## The task
When a line of the records contains "heading", copy it.

## Extracted data

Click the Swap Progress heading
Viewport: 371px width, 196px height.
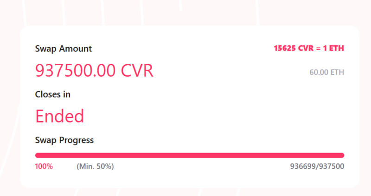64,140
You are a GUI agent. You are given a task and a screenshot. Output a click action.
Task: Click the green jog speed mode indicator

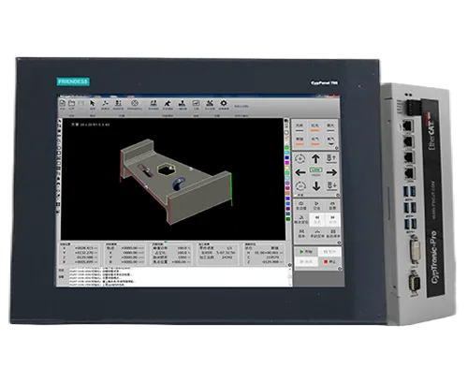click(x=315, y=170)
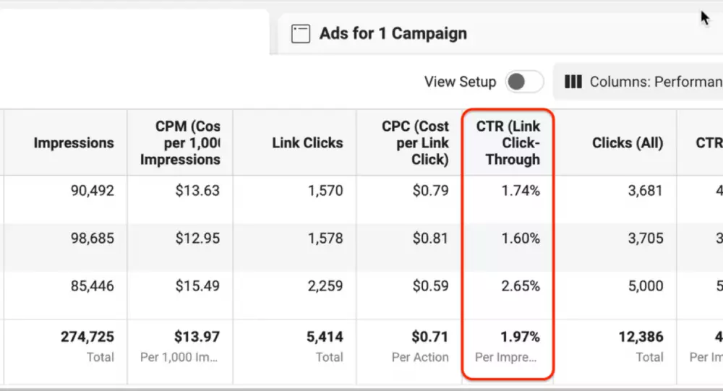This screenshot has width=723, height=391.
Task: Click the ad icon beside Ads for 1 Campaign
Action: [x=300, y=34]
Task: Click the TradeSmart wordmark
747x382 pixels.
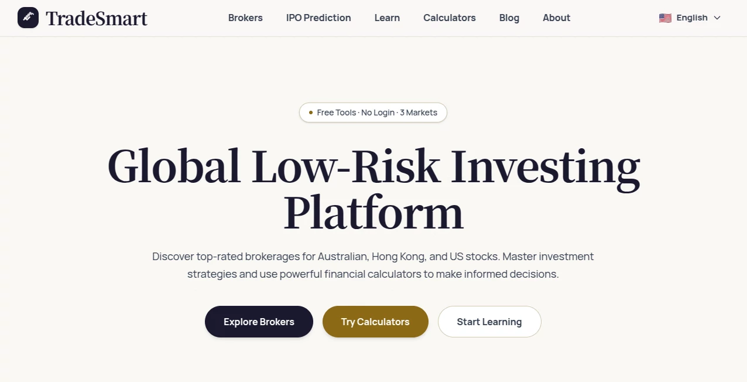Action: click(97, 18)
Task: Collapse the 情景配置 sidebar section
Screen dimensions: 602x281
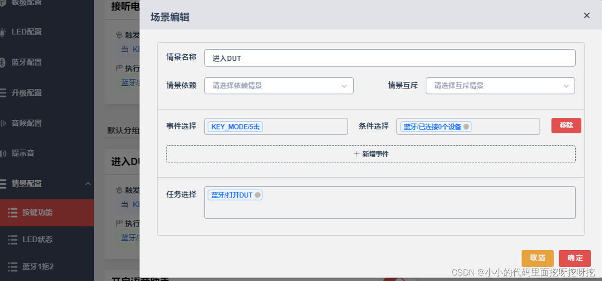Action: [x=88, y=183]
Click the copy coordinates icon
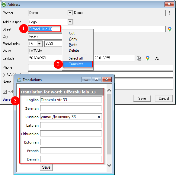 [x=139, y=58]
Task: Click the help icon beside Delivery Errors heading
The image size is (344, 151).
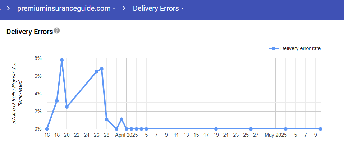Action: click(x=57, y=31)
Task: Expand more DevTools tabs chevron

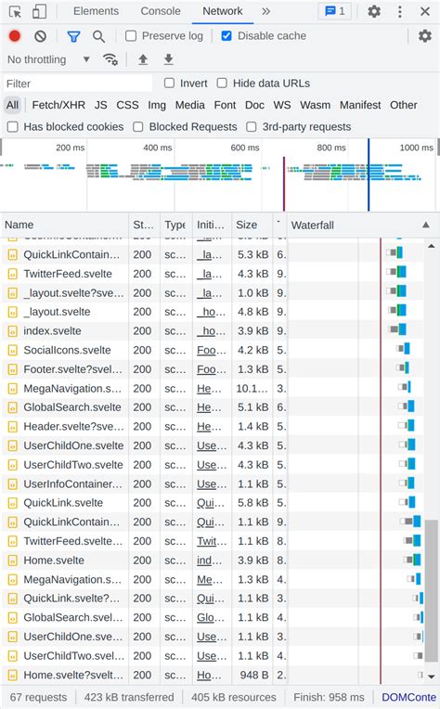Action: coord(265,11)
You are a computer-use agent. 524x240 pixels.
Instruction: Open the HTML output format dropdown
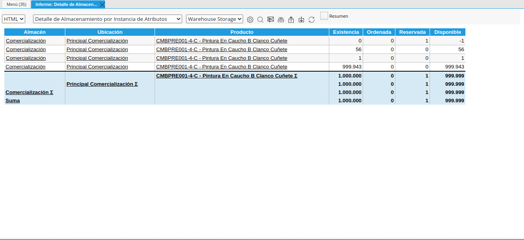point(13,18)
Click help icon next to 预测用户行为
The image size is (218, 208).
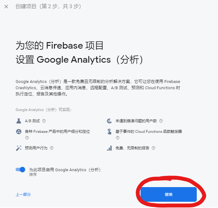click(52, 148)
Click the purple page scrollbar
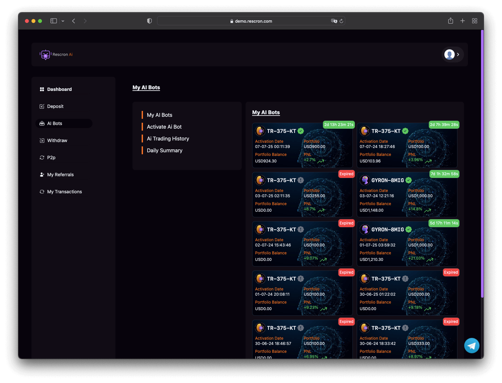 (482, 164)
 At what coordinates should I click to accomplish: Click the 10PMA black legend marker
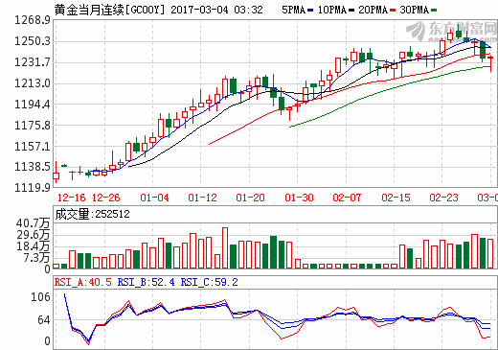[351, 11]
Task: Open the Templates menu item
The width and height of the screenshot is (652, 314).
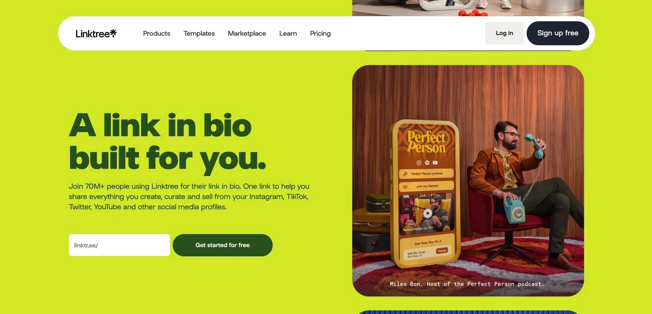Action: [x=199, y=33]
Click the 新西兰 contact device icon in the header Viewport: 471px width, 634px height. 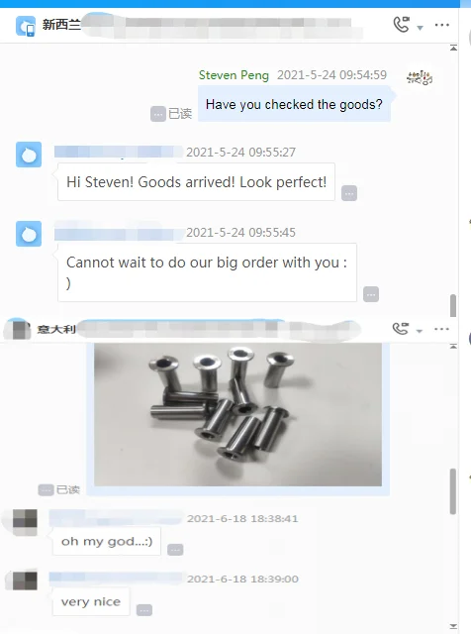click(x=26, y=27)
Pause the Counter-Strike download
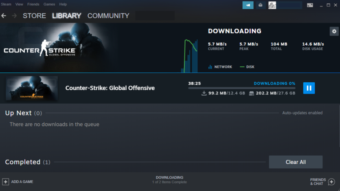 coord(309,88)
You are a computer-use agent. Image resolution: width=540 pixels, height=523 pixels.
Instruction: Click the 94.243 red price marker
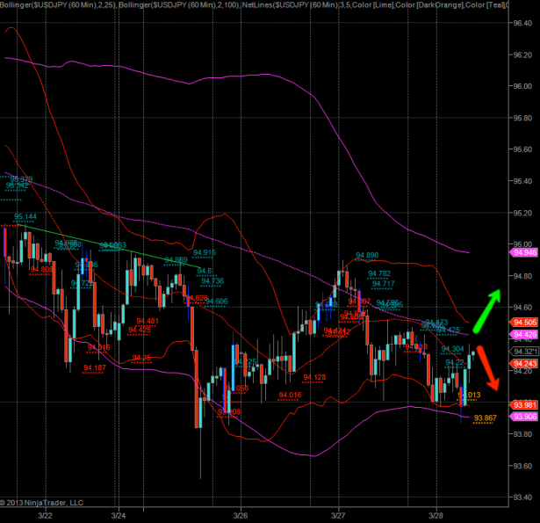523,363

## The completed task
Click the Swap Progress heading
Task: Click the help icon beside Delivery Errors heading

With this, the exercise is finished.